Parla della politica?

«Sì, ma non solo. Senza Omero, la Bibbia, i miti non possiamo capire neanche la storia dell’arte dell’Ottocento. Non riusciamo a guardare oltre il nostro limite perché non troviamo giganti su cui salire, ma se non li troviamo è perché non sappiamo dove cercarli. Ci manca la consapevolezza, e ci troviamo in grossi pasticci perché i problemi della società si fanno sempre più grandi e noi diventiamo sempre più sempliciotti».

La (ri)scoperta della Via Emilia, in questo senso, può servire come esempio per tirarci fuori dalle sabbie mobili?

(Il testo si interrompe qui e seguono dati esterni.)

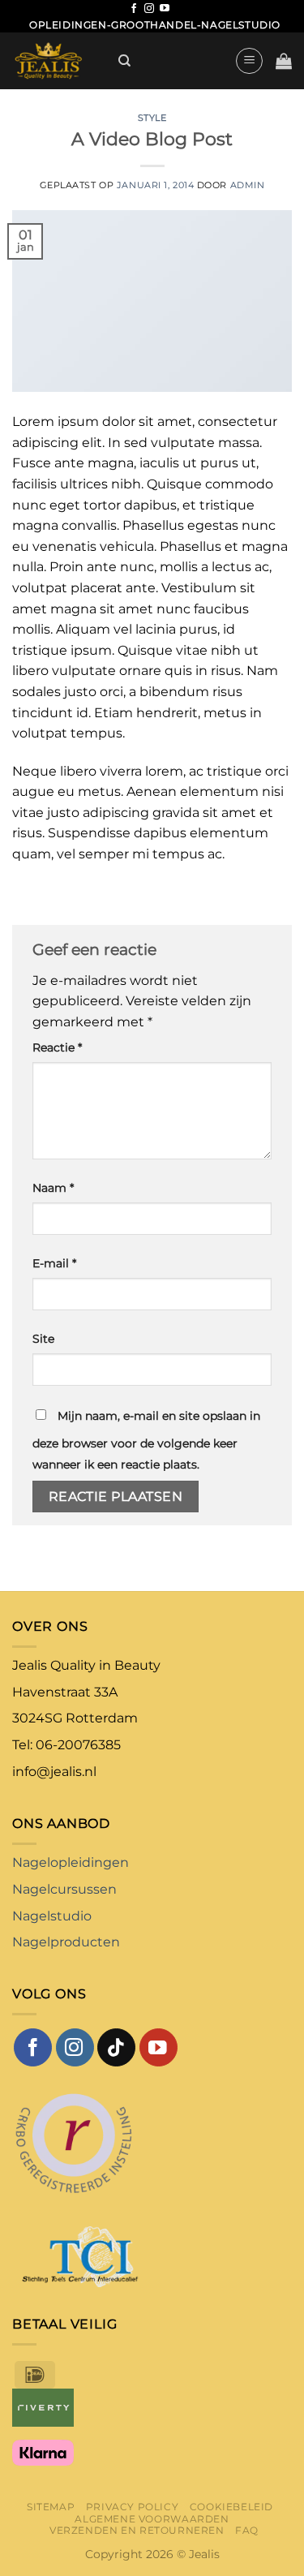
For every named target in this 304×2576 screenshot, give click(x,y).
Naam (53, 1187)
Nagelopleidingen (70, 1862)
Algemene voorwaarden (152, 2519)
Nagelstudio (52, 1916)
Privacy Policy (132, 2507)
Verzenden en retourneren (137, 2530)
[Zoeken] (124, 60)
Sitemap (51, 2507)
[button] (249, 61)
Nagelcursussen (64, 1889)
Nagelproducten (66, 1942)
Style (152, 117)
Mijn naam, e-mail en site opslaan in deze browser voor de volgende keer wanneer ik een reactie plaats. (146, 1440)
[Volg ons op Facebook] (134, 9)
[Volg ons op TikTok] (116, 2047)
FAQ (247, 2530)
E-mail (54, 1263)
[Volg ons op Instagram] (149, 9)
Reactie (57, 1047)
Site (43, 1338)
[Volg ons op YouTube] (164, 9)
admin (247, 185)
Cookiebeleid (231, 2507)
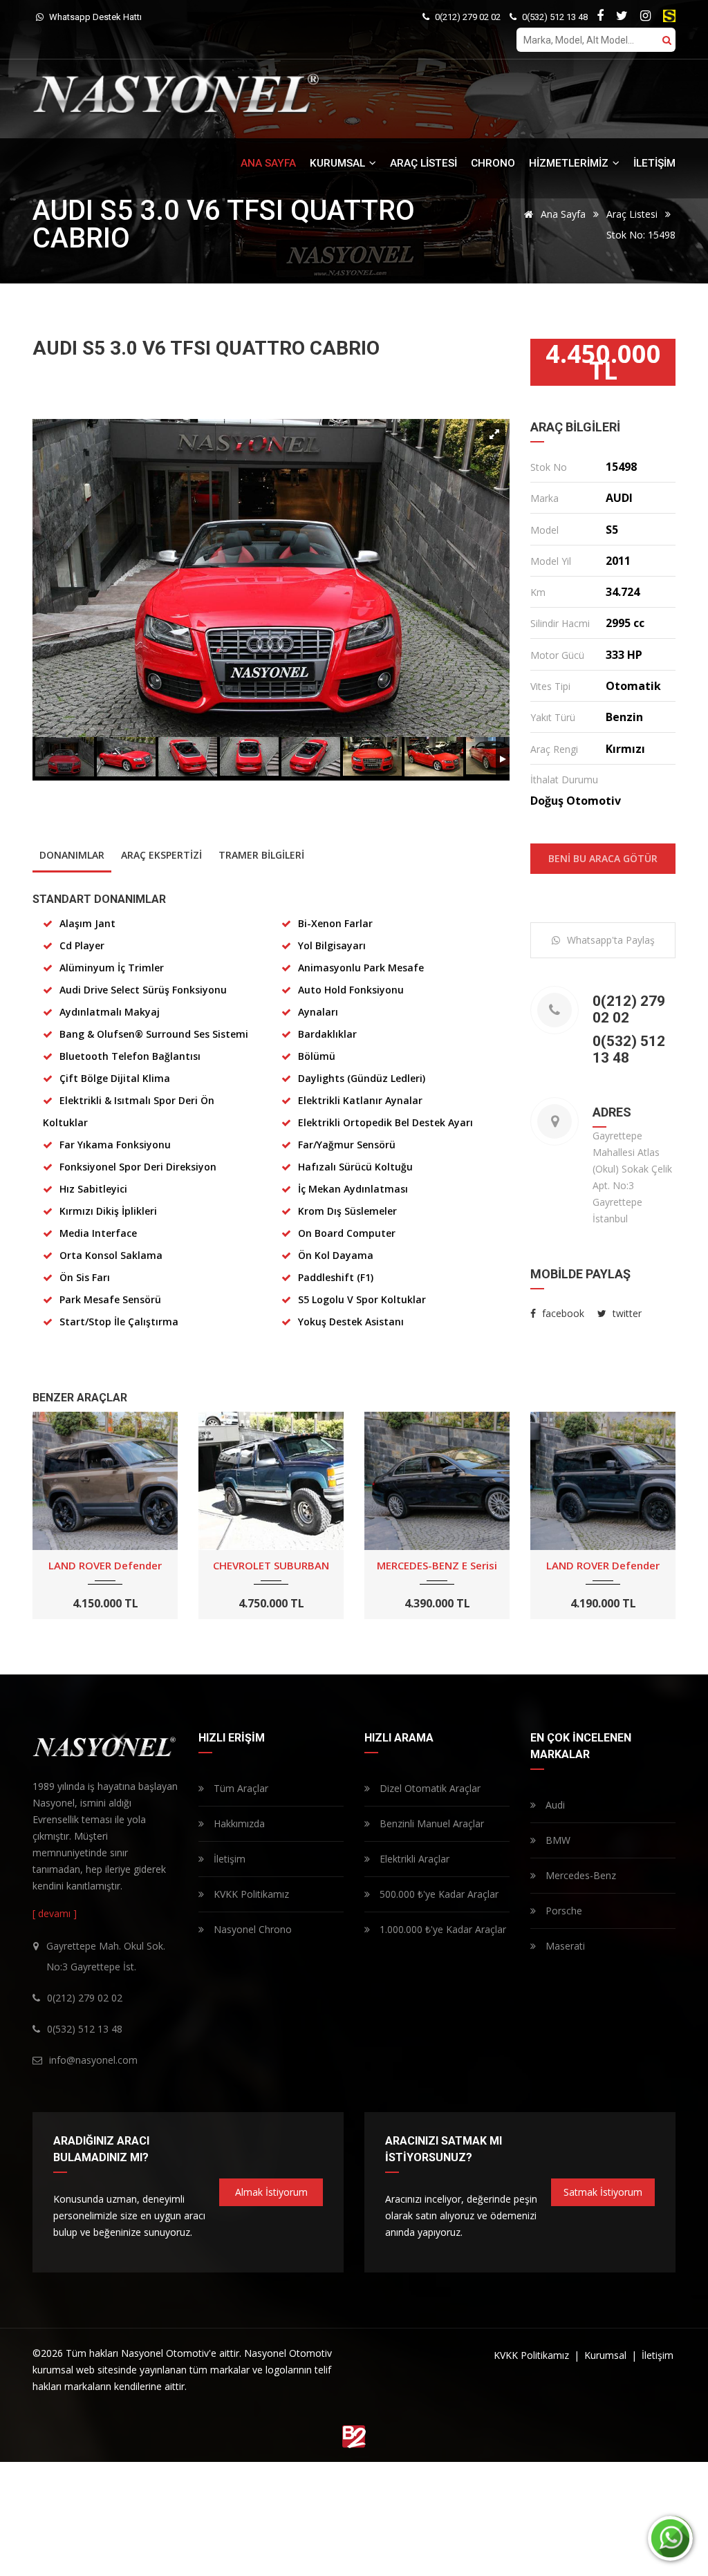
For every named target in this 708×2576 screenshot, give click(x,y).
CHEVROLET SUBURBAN (271, 1565)
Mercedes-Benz (579, 1875)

«È una lezione per tutti. Ci permette di vedere cosa è stato fatto dai nostri antenati e soprattutto lancia un monito: le infrastrutture territoriali sono un affare nazionale che lo Stato non può e non deve delegare ai poteri locali, mossi da interessi particolari».

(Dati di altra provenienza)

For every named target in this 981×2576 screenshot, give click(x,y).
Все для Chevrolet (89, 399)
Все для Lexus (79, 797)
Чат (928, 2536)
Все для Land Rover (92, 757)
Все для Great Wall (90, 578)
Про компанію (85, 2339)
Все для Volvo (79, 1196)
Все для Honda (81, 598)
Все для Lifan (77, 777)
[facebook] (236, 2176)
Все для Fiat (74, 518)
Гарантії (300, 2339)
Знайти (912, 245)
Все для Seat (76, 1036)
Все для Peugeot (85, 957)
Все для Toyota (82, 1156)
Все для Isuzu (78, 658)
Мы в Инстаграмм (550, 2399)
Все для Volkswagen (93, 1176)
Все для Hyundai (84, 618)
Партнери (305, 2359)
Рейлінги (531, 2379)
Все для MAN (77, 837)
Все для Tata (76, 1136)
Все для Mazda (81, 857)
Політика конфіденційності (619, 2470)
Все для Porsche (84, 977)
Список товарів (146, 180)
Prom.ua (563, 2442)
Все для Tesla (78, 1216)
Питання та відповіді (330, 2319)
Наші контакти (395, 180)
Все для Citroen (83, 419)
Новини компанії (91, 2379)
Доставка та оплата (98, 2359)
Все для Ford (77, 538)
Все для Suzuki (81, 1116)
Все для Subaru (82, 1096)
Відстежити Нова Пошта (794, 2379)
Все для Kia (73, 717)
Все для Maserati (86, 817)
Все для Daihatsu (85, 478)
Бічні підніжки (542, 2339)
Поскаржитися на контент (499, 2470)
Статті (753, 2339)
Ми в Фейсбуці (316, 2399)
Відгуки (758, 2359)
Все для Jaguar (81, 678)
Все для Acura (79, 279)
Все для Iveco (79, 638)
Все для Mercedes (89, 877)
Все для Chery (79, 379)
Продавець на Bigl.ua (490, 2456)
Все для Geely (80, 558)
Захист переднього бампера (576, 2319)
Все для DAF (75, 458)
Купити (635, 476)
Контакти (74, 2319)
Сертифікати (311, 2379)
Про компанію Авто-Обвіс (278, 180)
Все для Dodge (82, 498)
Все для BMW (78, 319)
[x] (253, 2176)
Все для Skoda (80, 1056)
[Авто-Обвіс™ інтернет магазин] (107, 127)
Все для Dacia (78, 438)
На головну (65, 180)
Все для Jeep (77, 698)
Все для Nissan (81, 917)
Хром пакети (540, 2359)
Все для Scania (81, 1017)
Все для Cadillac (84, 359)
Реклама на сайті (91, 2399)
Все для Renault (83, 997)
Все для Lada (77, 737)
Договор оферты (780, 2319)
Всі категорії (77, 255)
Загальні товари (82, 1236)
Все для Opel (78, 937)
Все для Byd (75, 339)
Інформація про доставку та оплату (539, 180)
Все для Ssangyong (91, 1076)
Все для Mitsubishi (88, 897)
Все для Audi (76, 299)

A proposito di Stato, è sufficiente quello che si sta facendo per il patrimonio culturale e ambientale del Paese?

«Lo Stato deve perfezionare la sua funzione tradizionale, che è quella di esercitare la tutela, e deve migliorare nella funzione nuova, varata istituzionalmente, che è quella valorizzare i suoi beni. Ma la parte che lo Stato non riesce a fare, perché obiettivamente il patrimonio artistico, culturale e ambientale dell’Italia è pressoché infinito, deve essere presa in carico dalla società civile».

Come?

«Per esempio attraverso il Fai, che da una parte stimola lo Stato a rispettare i suoi compiti, e dall’altra è lo strumento concreto del cittadino. Gli italiani sanno che quando versano 3 euro o si iscrivono al Fondo, questi soldi vengono tradotti in segnalazioni, restauri, manutenzione ed eventi nei quali la bellezza del Paese viene restituita al pubblico. È il contrario di un’idea assolutamente statalista, ma non è anti-statalista; è una visione realistica delle cose: lo Stato non è onnipotente, e allora anche noi cittadini dobbiamo rimboccarci le maniche. Però c’è un ma».

E cioè?

«La parte attualmente affidata alle associazioni o al Fai dovrebbe essere sfruttata per creare lavoro e dare sbocco ai giovani. Come? Per esempio dando in gestione a start up e a gruppi che abbiano qualificazioni beni dello Stato, ma anche locali o privati che non sono valorizzati. I luoghi non vanno solo aperti: bisogna evocarne lo spirito, trasmetterlo con il cervello e con il cuore. In questo la società civile può fare moltissimo, sia senza profitto sia con il giusto guadagno per far lavorare e vivere bene i giovani».